Uma
voz e um violão. Assim lembrava dela. Os cabelos eram cacheados.
Longos. Jeito de menina. Moleca. “Olha a lua mansa se derramar (me
leva amor)/ao luar descansa meu caminhar (amor)/meu olhar em festa se
fez feliz (me leva amor)/lembrando a seresta que um dia eu fiz(por
onde for quero ser seu par)”. Assim cantou uma noite numa das aulas
de literatura. Andanças, de Paulinho Tapajós, Danilo Caymmi e
Edmundo Souto, imortalizada por Beth Carvalho, que conheci num desses
tantos trabalhos de grupo que se apresentavam na sala de aula.
Fazia
tempos que não a via. Mentira: na verdade, a enxergava com
frequência, mas sempre nas redes sociais, o que, convenhamos, às
vezes é quase o mesmo que não ver. Enfim, encontrei minha querida
colega de faculdade. “Trinta anos então”, pensei. Ela nem só
pensou como disse. Magda pediu um café coado. A água quente
passando pelo pequeno saquinho de tecido caindo aos poucos na xícara
desperta uma certa magia. O cheiro de um só café enche o ambiente
pequeno e acolhedor. Eu pedi uma água mineral. Com gás. O máximo
da magia que consegui foi o som do gás fugindo quando a tampa foi
desenroscada. Pouca coisa.
Estranho
esta sensação de ver alguém depois de lapso temporal tão grande.

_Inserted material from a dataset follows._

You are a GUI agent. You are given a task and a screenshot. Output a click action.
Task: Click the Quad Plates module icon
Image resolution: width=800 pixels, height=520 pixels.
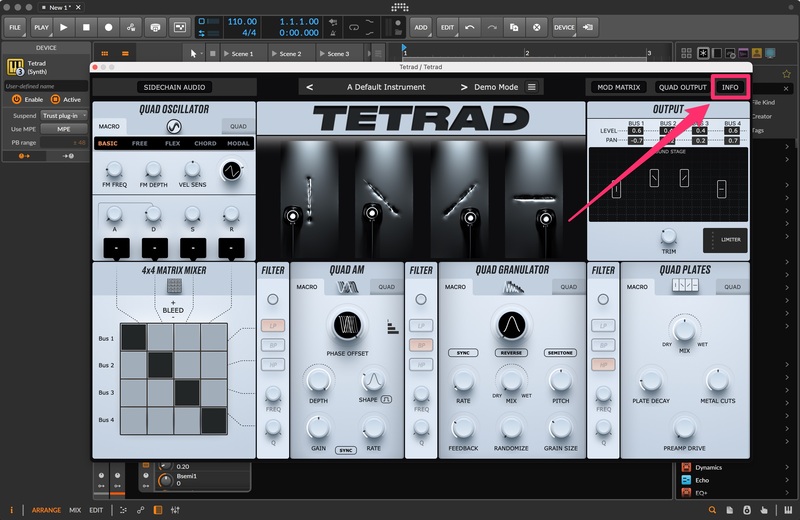[685, 287]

Três décadas não são três dias diria um amigo meu que para tudo
que acontece ao redor tem uma frase pronta, um clichê. A faculdade
mudou. Muito. Os corredores nem ao menos são os mesmos. As pessoas
que atuam ali também não são. Nós, da mesma forma, somos outros.
Mais vividos. Mas, vivos.
Foram
poucos os minutos ali enquanto o café era consumido. Onde anda? Como
tá? Lembra disso, daquilo? E os dias de hoje? Ah, os dias de hoje
são punks. Doidões como nunca se pensou. Loucos como nunca se
planejou. “Às vezes é difícil escrever. Às vezes é difícil
entender”. De todo o pouco que se falou, que se questionou, que se
ouviu sobrou uma certeza: está cada vez mais difícil compartilhar
um café e conversar sem atropelos, sem medo de expor ideias. As
pessoas, em regra, impregnadas pelo espírito do embate das redes
sociais, pouco sentem satisfação em ouvir.
Pensando
nisso, lançamos no mês de março um suplemento no Jornal Bons
Ventos chamado Mundo das Ideias. O nome é pretensioso. Mas, a
intenção sempre foi uma só: criar um espaço para a geração de
conteúdo que possa ser digerido numa cafeteria ou mesmo na boca de
um fogão nestes dias frios que insistem em gelar os corpos dos que
aqui vivem. Tem agradado. Magda Altafini, psicopedagoga, apreciadora
de uma boa música e de um bom café, é uma das que contribuem com
seus inspirados escritos. O poeta Delalves Costa também é habitué.
Jerri Almeida, Fabiano de Souza Marques fazem parte do time. Marcelo
Alacarini, Marcelo Reis e a jornalista Gabriela Prestes já
contribuíram. Outros aparecerão em breve. Nos próximos dias outra
edição será lançada porque escrever é preciso.